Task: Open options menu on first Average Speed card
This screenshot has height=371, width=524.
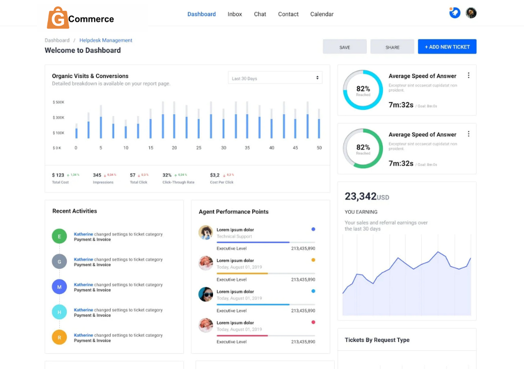Action: [469, 76]
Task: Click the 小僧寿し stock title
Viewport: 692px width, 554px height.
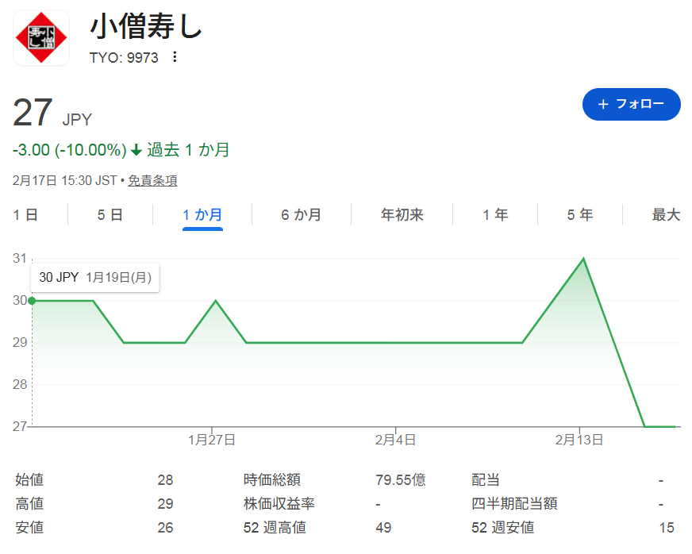Action: pos(146,27)
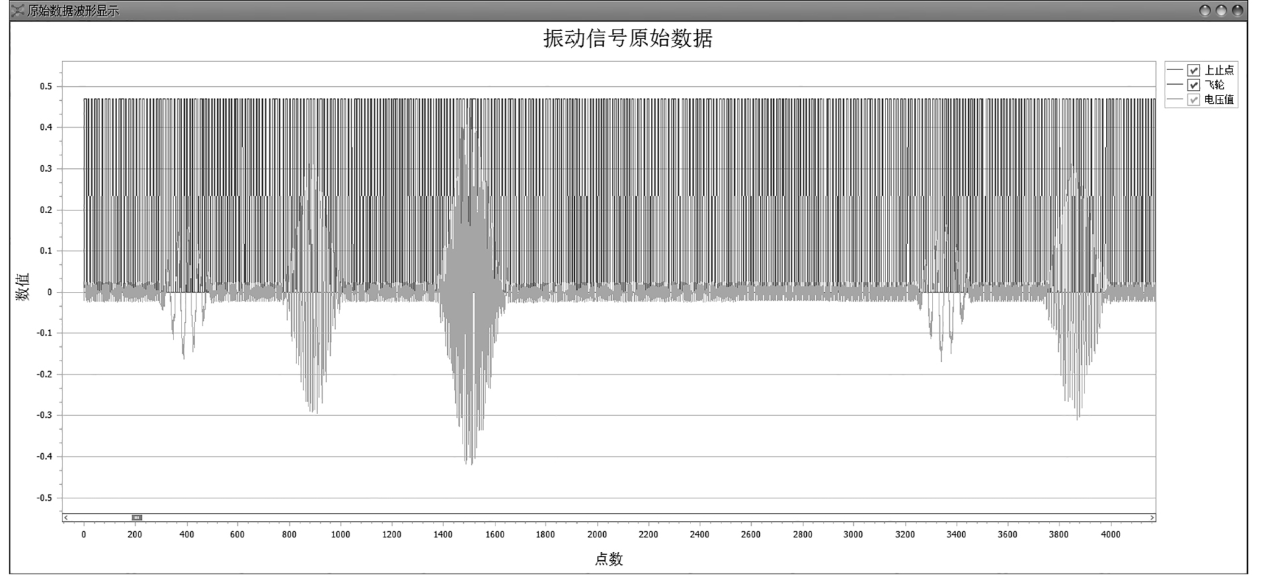Click the scrollbar right arrow under the chart

[1152, 517]
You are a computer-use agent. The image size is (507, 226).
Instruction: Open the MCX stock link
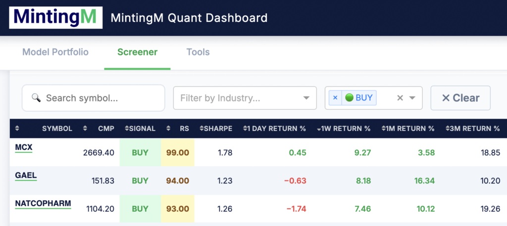point(24,147)
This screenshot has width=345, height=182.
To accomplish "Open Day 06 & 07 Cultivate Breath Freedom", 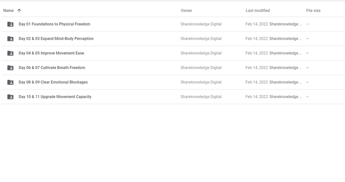I will coord(52,68).
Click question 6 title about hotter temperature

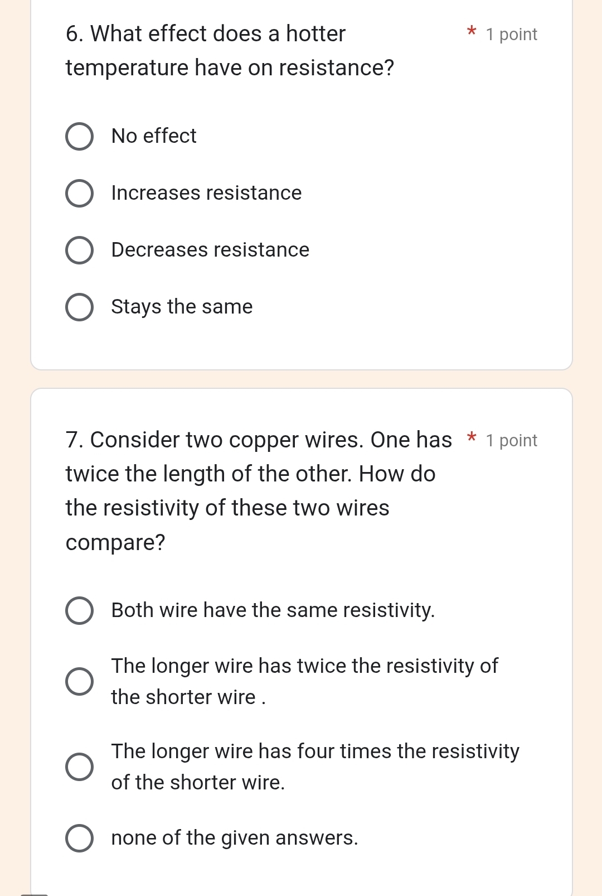pyautogui.click(x=230, y=51)
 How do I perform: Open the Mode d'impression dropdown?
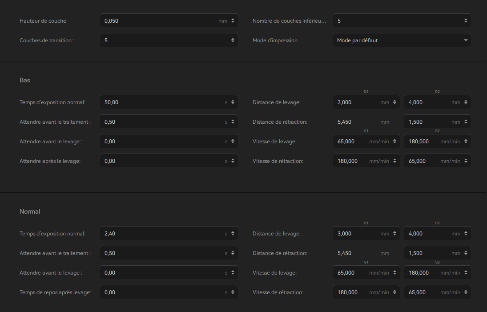[402, 41]
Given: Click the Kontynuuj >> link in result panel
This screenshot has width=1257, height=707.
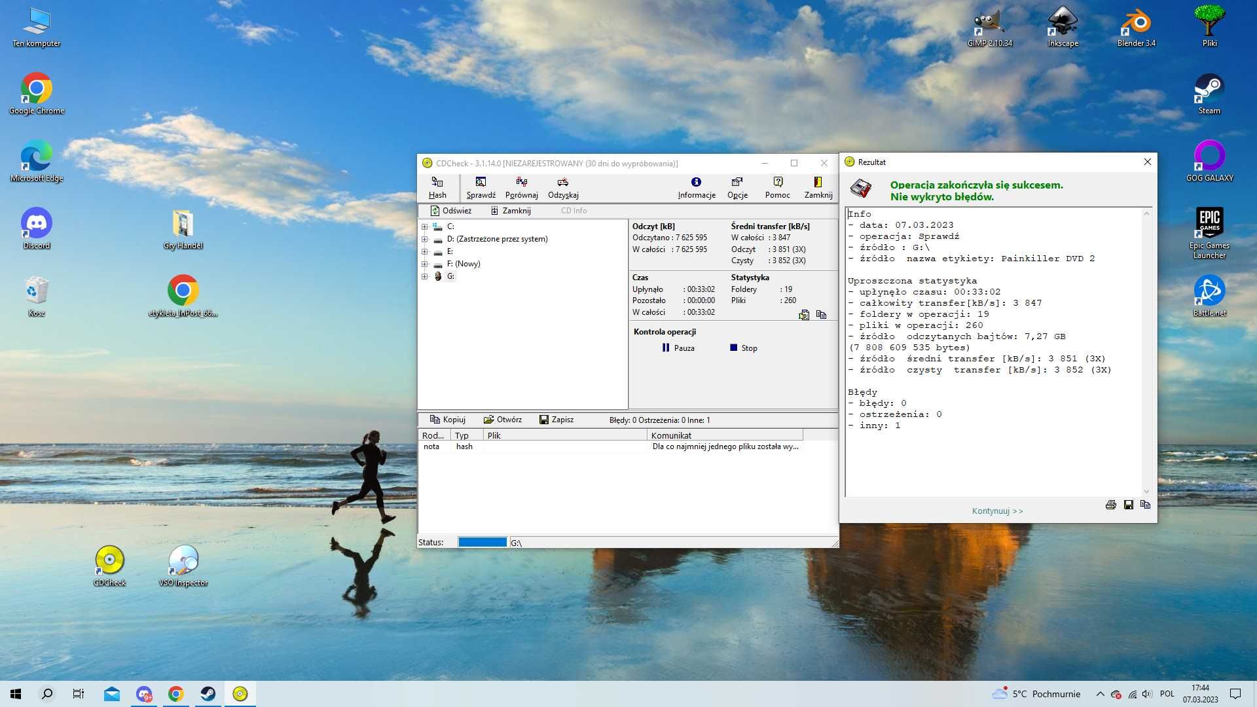Looking at the screenshot, I should point(997,510).
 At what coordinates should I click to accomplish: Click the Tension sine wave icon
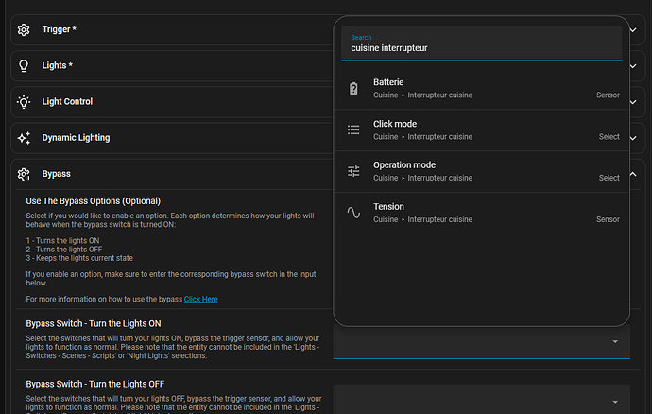(353, 213)
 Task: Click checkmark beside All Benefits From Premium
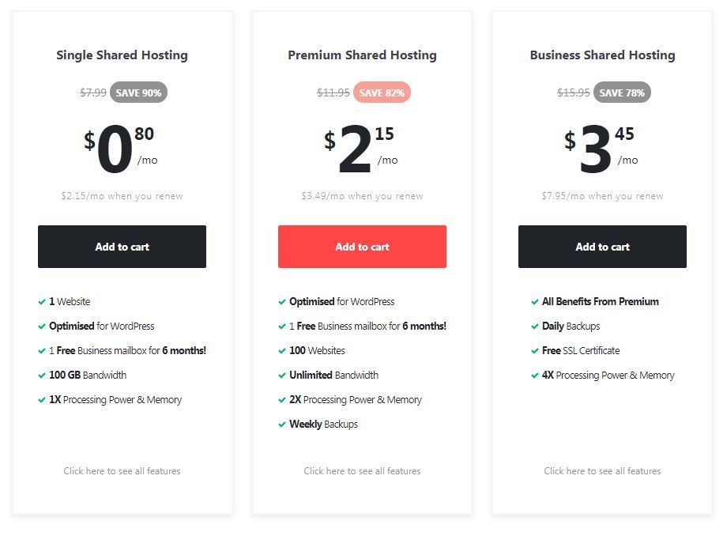pyautogui.click(x=535, y=302)
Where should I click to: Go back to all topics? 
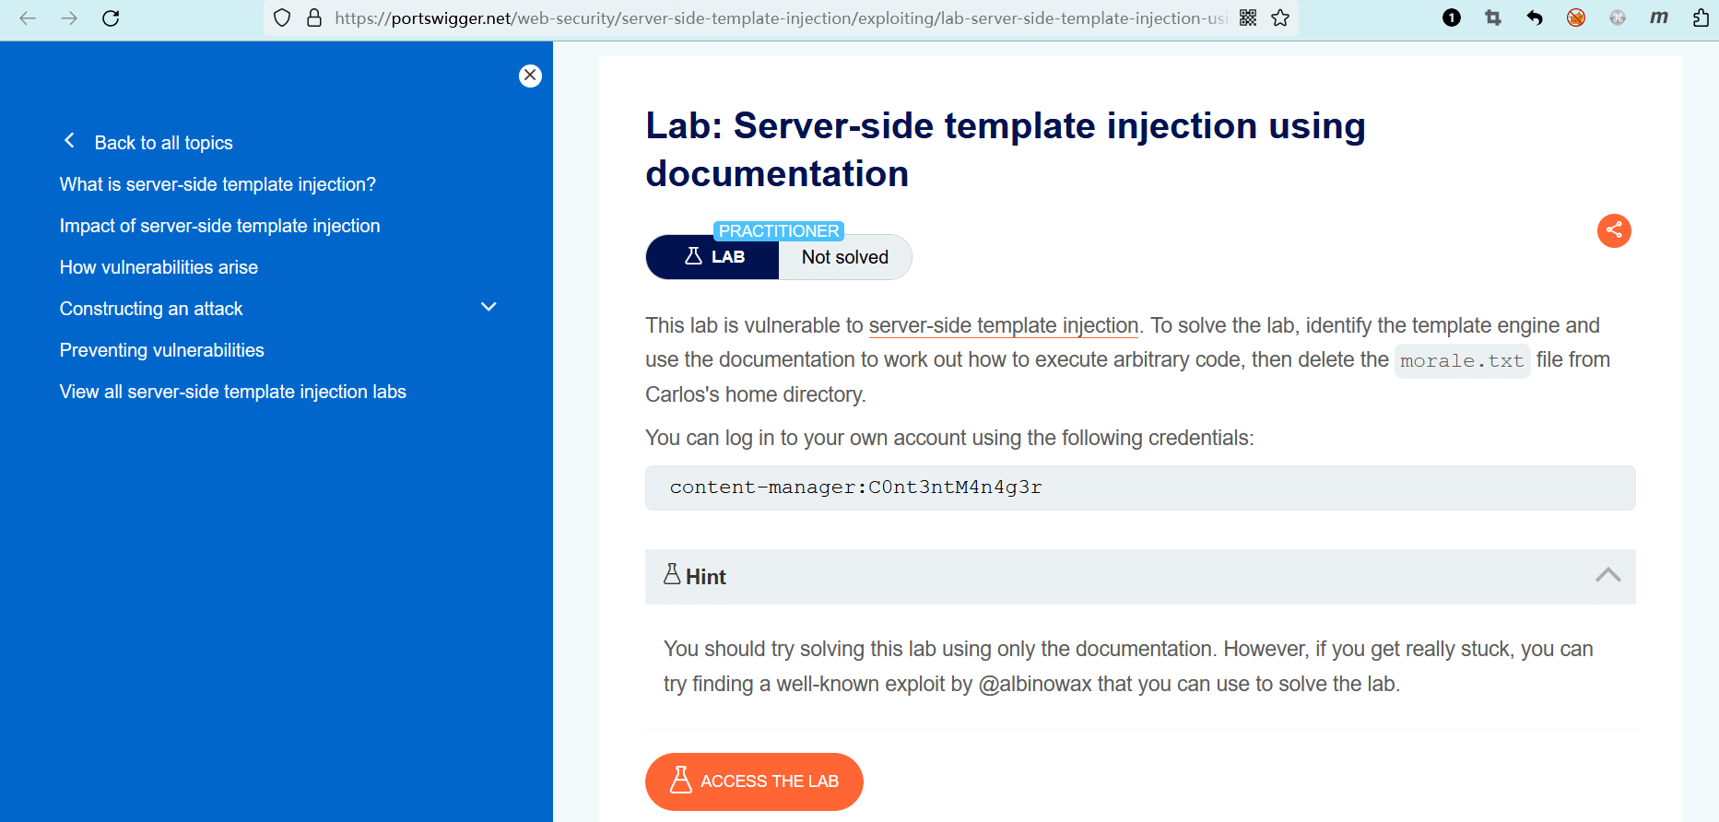[163, 143]
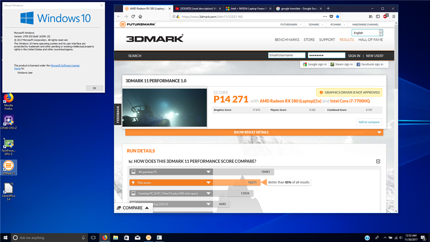
Task: Expand the 4K gaming PC row
Action: [x=208, y=172]
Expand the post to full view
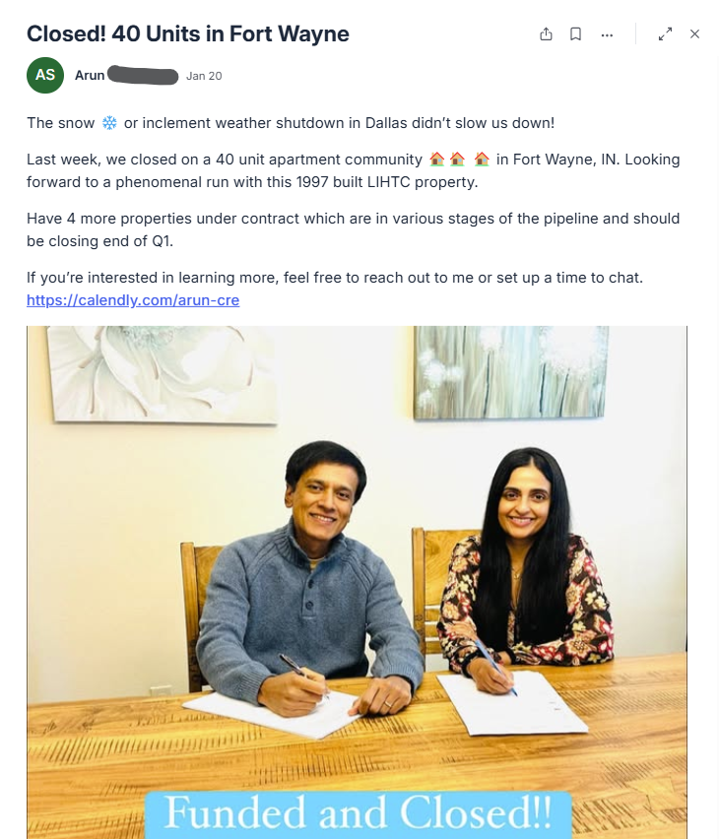The height and width of the screenshot is (839, 719). click(666, 34)
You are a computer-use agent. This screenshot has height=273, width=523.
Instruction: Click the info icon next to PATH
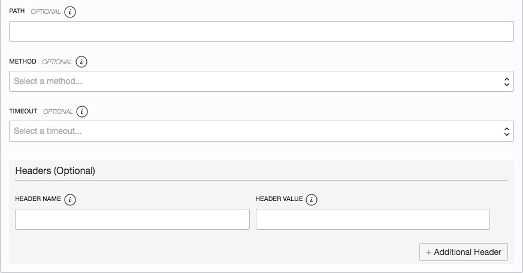click(70, 12)
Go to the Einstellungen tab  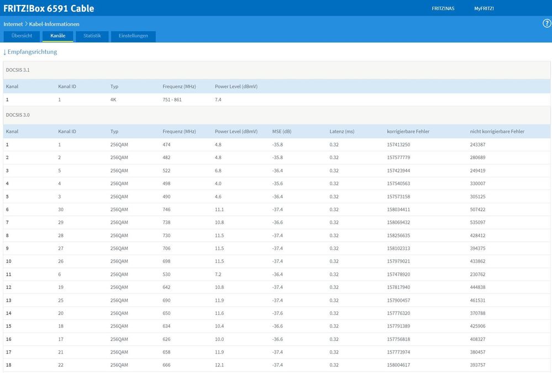coord(133,36)
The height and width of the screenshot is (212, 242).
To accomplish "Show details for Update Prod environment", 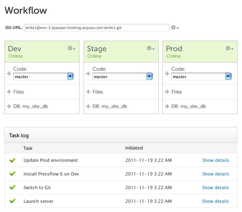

What this task involves =>
Within the records, in how many lines does the string "computer" occur? Give the number and no other text.

Task solution =>
2